> Stated problem:
Format the data from the line with "You are a computer-use agent. This" to the line with "click(461, 477)" as a numbered list, leaving out blank lines.

□ □ □

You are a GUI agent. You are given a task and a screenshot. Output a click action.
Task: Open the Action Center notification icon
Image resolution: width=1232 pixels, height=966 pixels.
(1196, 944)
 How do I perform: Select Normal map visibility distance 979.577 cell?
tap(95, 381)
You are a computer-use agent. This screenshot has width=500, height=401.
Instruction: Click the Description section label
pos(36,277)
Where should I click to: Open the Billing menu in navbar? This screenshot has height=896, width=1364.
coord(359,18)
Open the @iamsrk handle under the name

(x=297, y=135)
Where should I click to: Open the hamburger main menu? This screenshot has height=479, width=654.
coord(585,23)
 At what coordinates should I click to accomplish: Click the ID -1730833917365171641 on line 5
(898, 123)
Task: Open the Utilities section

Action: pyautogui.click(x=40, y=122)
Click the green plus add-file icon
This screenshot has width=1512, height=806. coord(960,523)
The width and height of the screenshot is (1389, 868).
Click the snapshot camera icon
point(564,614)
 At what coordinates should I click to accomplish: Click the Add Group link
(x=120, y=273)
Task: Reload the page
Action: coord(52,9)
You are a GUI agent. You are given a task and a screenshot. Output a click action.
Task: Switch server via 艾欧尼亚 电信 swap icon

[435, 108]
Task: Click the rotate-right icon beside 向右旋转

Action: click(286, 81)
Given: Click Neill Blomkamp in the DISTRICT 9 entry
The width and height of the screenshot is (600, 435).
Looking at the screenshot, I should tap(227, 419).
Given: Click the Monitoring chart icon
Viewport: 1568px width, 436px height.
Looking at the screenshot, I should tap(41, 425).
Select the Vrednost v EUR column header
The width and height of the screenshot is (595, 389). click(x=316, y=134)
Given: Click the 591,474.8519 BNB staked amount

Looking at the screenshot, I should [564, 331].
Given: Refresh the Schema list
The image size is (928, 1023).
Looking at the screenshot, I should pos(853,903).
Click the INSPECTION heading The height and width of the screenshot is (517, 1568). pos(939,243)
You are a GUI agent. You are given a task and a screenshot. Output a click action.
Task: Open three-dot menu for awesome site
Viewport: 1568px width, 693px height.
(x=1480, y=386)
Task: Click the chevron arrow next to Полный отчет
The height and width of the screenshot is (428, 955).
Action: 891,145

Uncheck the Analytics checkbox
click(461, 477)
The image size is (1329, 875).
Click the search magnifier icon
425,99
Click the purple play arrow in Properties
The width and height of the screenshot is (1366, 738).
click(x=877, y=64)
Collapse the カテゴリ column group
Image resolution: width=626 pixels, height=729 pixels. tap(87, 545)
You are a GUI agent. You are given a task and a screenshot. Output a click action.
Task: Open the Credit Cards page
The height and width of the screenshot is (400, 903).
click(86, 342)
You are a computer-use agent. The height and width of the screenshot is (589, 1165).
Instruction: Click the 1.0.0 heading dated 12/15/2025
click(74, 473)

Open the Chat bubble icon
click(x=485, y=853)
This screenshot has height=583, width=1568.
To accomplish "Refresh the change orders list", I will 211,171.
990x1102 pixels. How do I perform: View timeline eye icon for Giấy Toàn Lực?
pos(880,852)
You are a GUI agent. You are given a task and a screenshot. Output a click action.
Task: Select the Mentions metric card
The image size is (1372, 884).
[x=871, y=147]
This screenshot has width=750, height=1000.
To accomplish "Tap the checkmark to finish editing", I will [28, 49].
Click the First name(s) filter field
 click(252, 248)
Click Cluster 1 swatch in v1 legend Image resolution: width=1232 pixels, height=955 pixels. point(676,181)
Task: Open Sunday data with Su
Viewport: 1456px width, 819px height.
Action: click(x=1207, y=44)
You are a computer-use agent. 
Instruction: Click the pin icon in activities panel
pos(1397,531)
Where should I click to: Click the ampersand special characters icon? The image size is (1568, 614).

□ □ □

> Solution to this problem:
1. You are a computer-use agent. This screenshot has width=500, height=401.
2. Instruction: Click the Description section label
3. pos(36,277)
4. Where should I click to: Open the Billing menu in navbar? This screenshot has height=896, width=1364.
5. coord(359,18)
6. Open the @iamsrk handle under the name
7. (x=297, y=135)
8. Where should I click to: Open the hamburger main menu? This screenshot has height=479, width=654.
9. coord(585,23)
10.  At what coordinates should I click to accomplish: Click the ID -1730833917365171641 on line 5
11. (898, 123)
12. Task: Open the Utilities section
13. Action: pyautogui.click(x=40, y=122)
14. Click the green plus add-file icon
15. This screenshot has width=1512, height=806. coord(960,523)
16. The width and height of the screenshot is (1389, 868).
17. Click the snapshot camera icon
18. point(564,614)
19.  At what coordinates should I click to accomplish: Click the Add Group link
20. (x=120, y=273)
21. Task: Reload the page
22. Action: coord(52,9)
23. You are a GUI agent. You are given a task and a screenshot. Output a click action.
24. Task: Switch server via 艾欧尼亚 电信 swap icon
25. [435, 108]
26. Task: Click the rotate-right icon beside 向右旋转
27. Action: click(286, 81)
28. Given: Click Neill Blomkamp in the DISTRICT 9 entry
29. The width and height of the screenshot is (600, 435).
30. Looking at the screenshot, I should tap(227, 419).
31. Given: Click the Monitoring chart icon
32. Viewport: 1568px width, 436px height.
33. Looking at the screenshot, I should tap(41, 425).
34. Select the Vrednost v EUR column header
35. The width and height of the screenshot is (595, 389). click(x=316, y=134)
36. Given: Click the 591,474.8519 BNB staked amount
37. Looking at the screenshot, I should [564, 331].
38. Given: Refresh the Schema list
39. The image size is (928, 1023).
40. Looking at the screenshot, I should pos(853,903).
41. Click the INSPECTION heading The height and width of the screenshot is (517, 1568). pos(939,243)
42. You are a GUI agent. You are given a task and a screenshot. Output a click action.
43. Task: Open three-dot menu for awesome site
44. Viewport: 1568px width, 693px height.
45. (x=1480, y=386)
46. Task: Click the chevron arrow next to Полный отчет
47. The height and width of the screenshot is (428, 955).
48. Action: 891,145
49. Uncheck the Analytics checkbox
50. click(461, 477)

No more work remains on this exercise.